There are too many highlights to give any of the seventeen songs on Volume 1 prominence over others, but if Volumes 2 and 3 maintain this level of quality, 'American Evolution' deserves to become one of the most remarkable releases of the year, and possibly of the century so far. The very definition of Americana.

Ruta 66 (Spain), by Rafa Garcia-Moreno


Amantes de Hank Williams, Woody Guthrie, Bob Dylan, John Prine y Steve Earle, estais de suerte, el amigo Jefferson Peppers continua militando en las trincheras musicales, demonstrando disco a disco que es posible combinar folk, country y bluegrass con rock afilado y letras punk. Si en su anterior trabajo, Christmas in Fallujah constrruia un punado de canciones que diseccionaban las miserias de la sociedad contemporanea, convirtiendose en dedo acusador de la sociedad estadounidense, arremetiendo por igual contra la administracion Bush, la guerra de Irak, Osama Bim Laden, Frank Woodrow e incluso Santa Claus y el Mago de Oz, en 2008 retorna con un proyecto mas ambicioso y arriesgado, repasar en una serie de tres albumes - aproximadamente cincuenta canciones en total - la historia clutural y politica americana. El primero de la trilogia, American Evolution Volume 1 (The Red Album) ya esta en la calle. Un disco que probablemente levante ampollas en la sociedad estadounidense mas pueril, puesto que los disparates economicos, la industria militar, el fundamentalismo religioso, el materialismo violento y Disneyworld son desmenuzados, cancion a cancion, a traves de diversos pasajes de la historia. El disco rojo de Jefferson arranca con la era precolombina deteniendose en la Guerra Civil norteamericana, la Revolucion Industrial, la Gran Depresion, la Segunda Guerra Mundial y Vietnam, entre otros. Una revision musicalizada de la historia americana.

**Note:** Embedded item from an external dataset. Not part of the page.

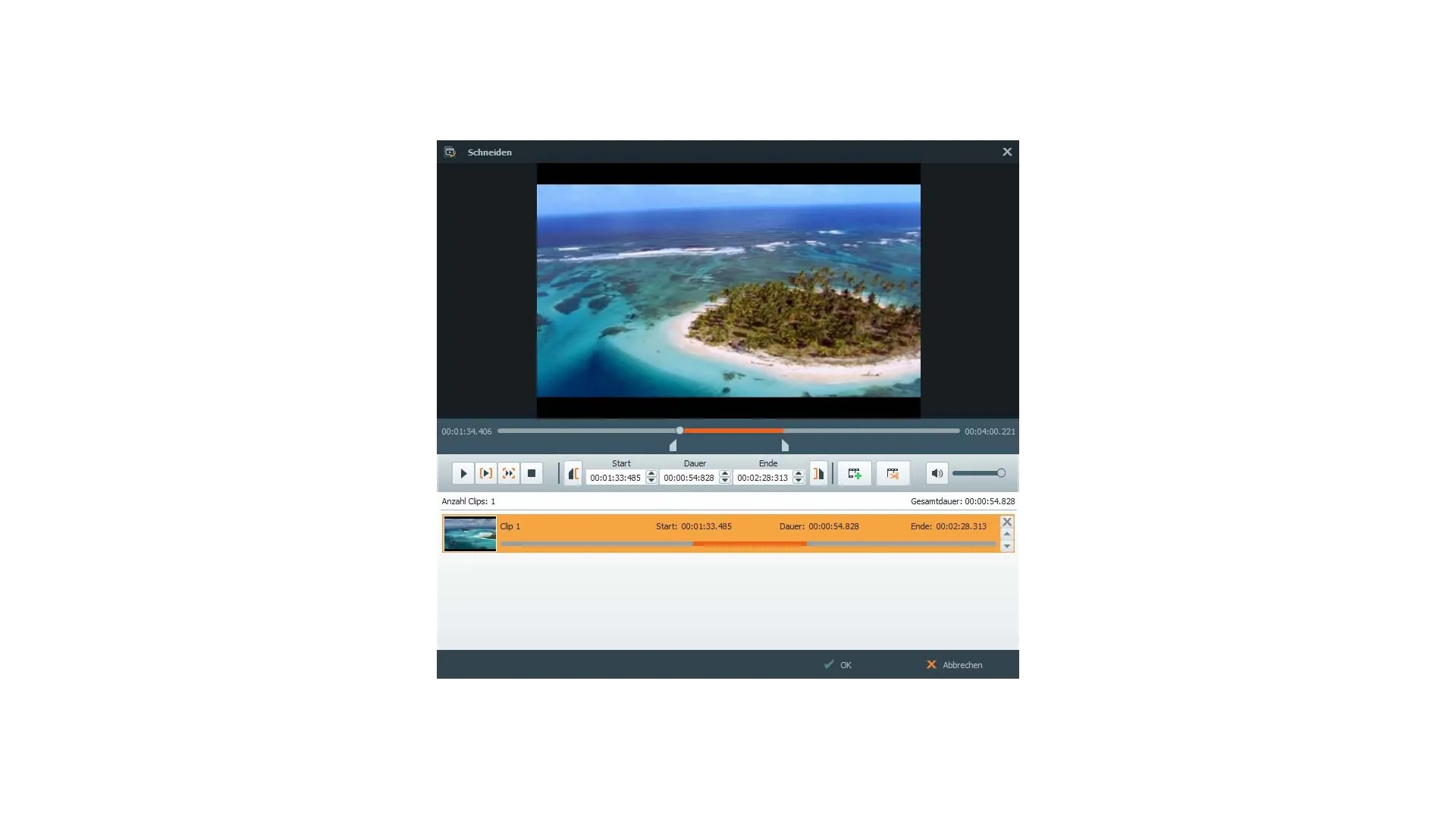Click the volume slider handle
The width and height of the screenshot is (1456, 819).
coord(1001,473)
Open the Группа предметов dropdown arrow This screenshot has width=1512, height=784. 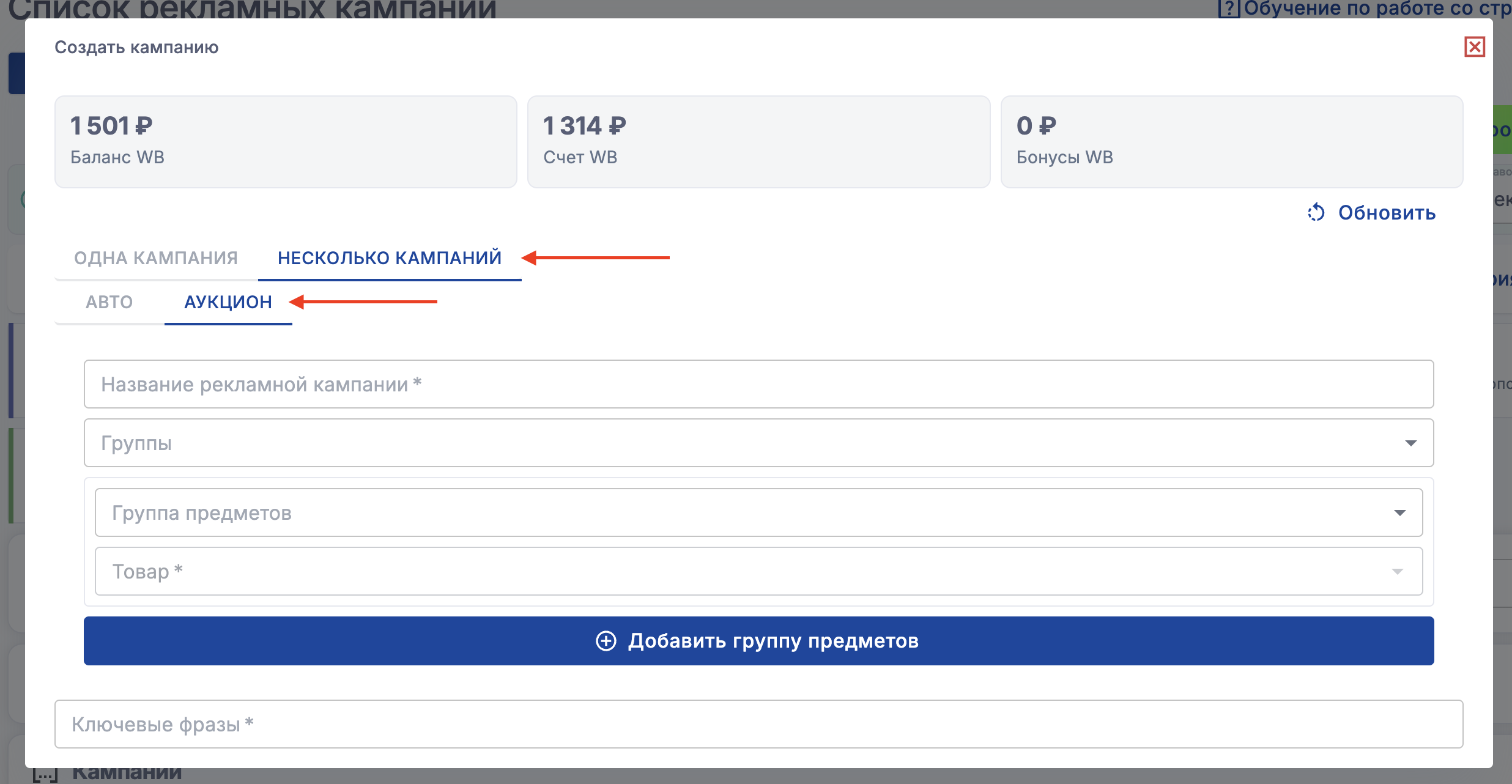1399,512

SonicWave (Spain), by Eduardo Izquierdo

La última sensación de la escena rockera americana es este "American Evolution Volume 1" también conocido como "Red Album" y que supone la continuación a "Christmas in Fallujah", el anterior trabajo de este songwriter de Pennsylvania. Pero el tipo va mucho más allá de un simple disco. Resulta que el amigo Pepper ha grabado más de 50 canciones que publicará en tres volúmenes sucesivos, el primero de los cuales es el que tenemos entre manos. En ellos se pretende explicar, a través de canciones, los 500 años de historia americana tanto social como políticamente hablando. Su forma de entender la música y su compromiso le emparenta directamente con músicos de la talla de Neil Young o Bob Dylan ya que nos encontramos ante uno de los mejores letristas de la actualidad. Si no habías oído hablar de él, esta es una buena oportunidad para entrar en su música. Dudo que te arrepientas.

(English Translation):

The next sensation of the American rock scene is this "American Evolution Volume 1" also known as" The Red Album" and that supposes the continuation to "Christmas in Fallujah", the previous work of this songwriter from Pennsylvania. But the type goes a lot beyond a simple disk. It so happens that our friend Pepper has written more than 50 songs that he will publish in three successive volumes, the first one of which is the one that we have in our hands. In them he intends to explain, through songs, the 500 years of American social and political history. His form to understand the music and his commitment becomes related by marriage him directly with musicians of the size of Neil Young or Bob Dylan since we find ourselves before one of the better lyricists of the present time. If you had not heard of him, this is a good opportunity to enter his music. I doubt that you will be sorry.